その要因としては、世界に誇るパウダースノーと豊かな自然、そして整備されたインフラや観光施設などが挙げられます。また、海外富裕層にとっての「隠れた楽園」としての地位が確立され、冬季には多くの外国人観光客が訪れるようになりました。
なぜ崩壊の前兆といわれるのか?
しかし、その急成長には陰りが見え始めています。まず、最大の特徴であった外国人観光客が、世界的なパンデミックの影響で激減しました。もちろん、現在はある程度回復傾向にはあるものの、以前の勢いまでは戻っていないのが現実です。
さらに、大型開発計画が次々と進行していた中で、需要と供給のバランスが崩れ始めているとも言われています。リゾート用の高級コンドミニアムやホテルが相次いで完成しており、一部では空室率が高く、購入希望者の減少も指摘されています。
加えて、建設コストや物価の上昇といった外的要因も、事業の採算性を圧迫しています。実際、ニセコエリアで計画されていた大型ホテルの建設プロジェクトが中止されるなどの事例も出てきており、「あれほど活況だった開発ラッシュが止まっている」と感じる地元住民も少なくありません。
地元の声とその影響
今回の動きを巡り、地元住民や自治体関係者からは様々な声が上がっています。「一時は地価が跳ね上がって、町全体が潤ったのは事実。でも今は、外国人客の数も戻らず、空き家や空き施設が目立ってきている」と話すのは、ニセコ町内でペンションを経営する男性です。
また、住宅価格の高騰により、地元住民が住居を確保することが難しくなっているという問題も顕在化しています。若い世代の定住が進まず、町としての持続可能性にも不安が膨らんでいます。近年、観光振興だけでなく、地域の暮らしを支えるための施策が求められるようになっています。
ニセコの今後と向き合うべき課題
ニセコが直面する課題は、単なるバブルの崩壊にとどまりません。グローバル化に翻弄されたリゾート地の縮図とも言える現象であり、観光依存型の地域経済が持つリスクと、持続性の両立という視点が問われています。
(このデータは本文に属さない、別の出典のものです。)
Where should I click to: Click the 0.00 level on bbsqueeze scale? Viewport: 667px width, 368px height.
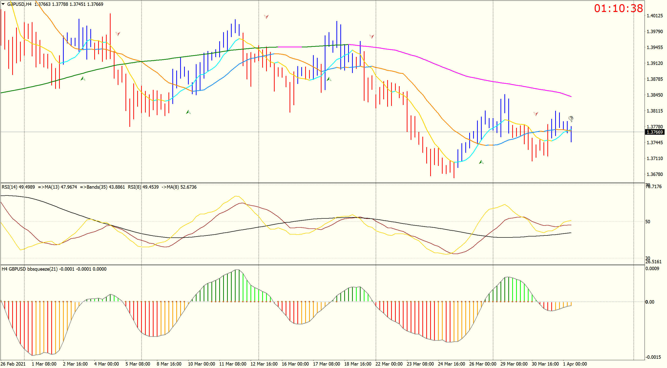tap(650, 302)
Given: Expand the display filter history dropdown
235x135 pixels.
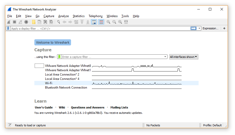Looking at the screenshot, I should tap(199, 29).
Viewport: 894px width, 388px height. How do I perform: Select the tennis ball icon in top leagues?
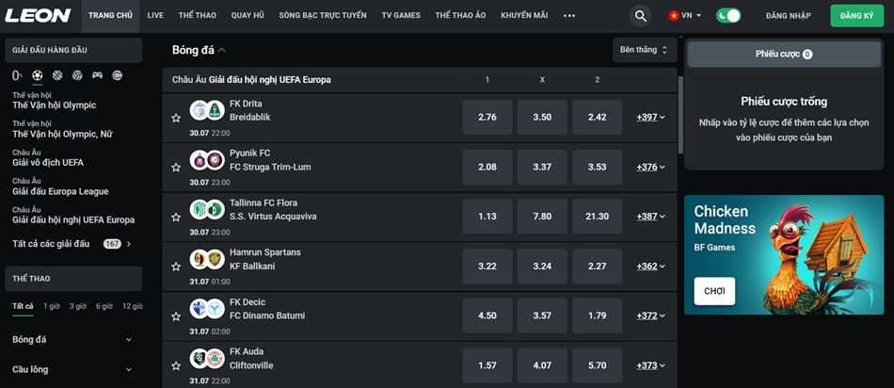[x=117, y=75]
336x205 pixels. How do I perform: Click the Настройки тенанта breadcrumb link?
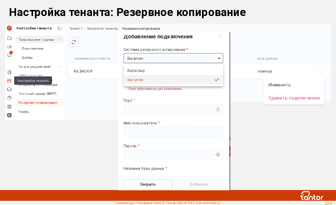[102, 29]
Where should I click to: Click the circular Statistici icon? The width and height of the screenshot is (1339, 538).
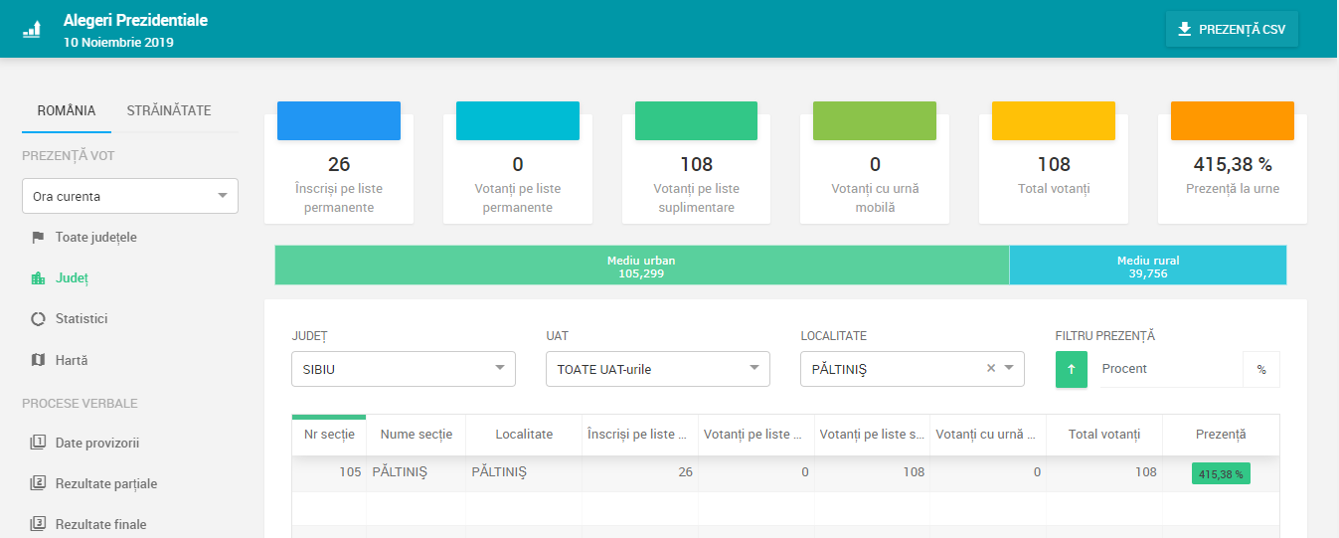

そうした中、自治体や民間企業では、自然資源を生かしたサステナブルな観光開発や、「ローカルファースト」の考えに基づく地域再生の取り組みも始まっています。食や文化、地域住民とのふれあいといった「体験型観光」への転換も模索されており、土地開発プラスαの「価値創出」こそが次のニセコを支えるカギになるかもしれません。
また、海外資本ばかりでなく、国内投資や地域住民による主体的なまちづくりをどう進めていくか、新たな観光モデルが問われています。
まとめ:本当にバブルが崩壊するのか?
現時点で「ニセコバブル」が完全に崩壊したと言い切るには早計ですが、勢いを失ってきていることは否めません。グローバルな経済情勢や円安・円高といった為替変動、観光需要の動向を注視する必要があります。
しかし、危機は新たな成長のタネでもあります。ニセコがこれから先、どんな方向性で地域づくりを進めるか、そこに本当の意味での「持続可能なリゾート」のヒントが隠されているように思います。
地元住民、観光業者、投資家、そして行政が一体となって、短期的な利益追求ではなく、長期的な視野での地域戦略が求められているのです。ニセコが再び輝きを取り戻すために、今こそ足元を見直す時期なのかもしれません。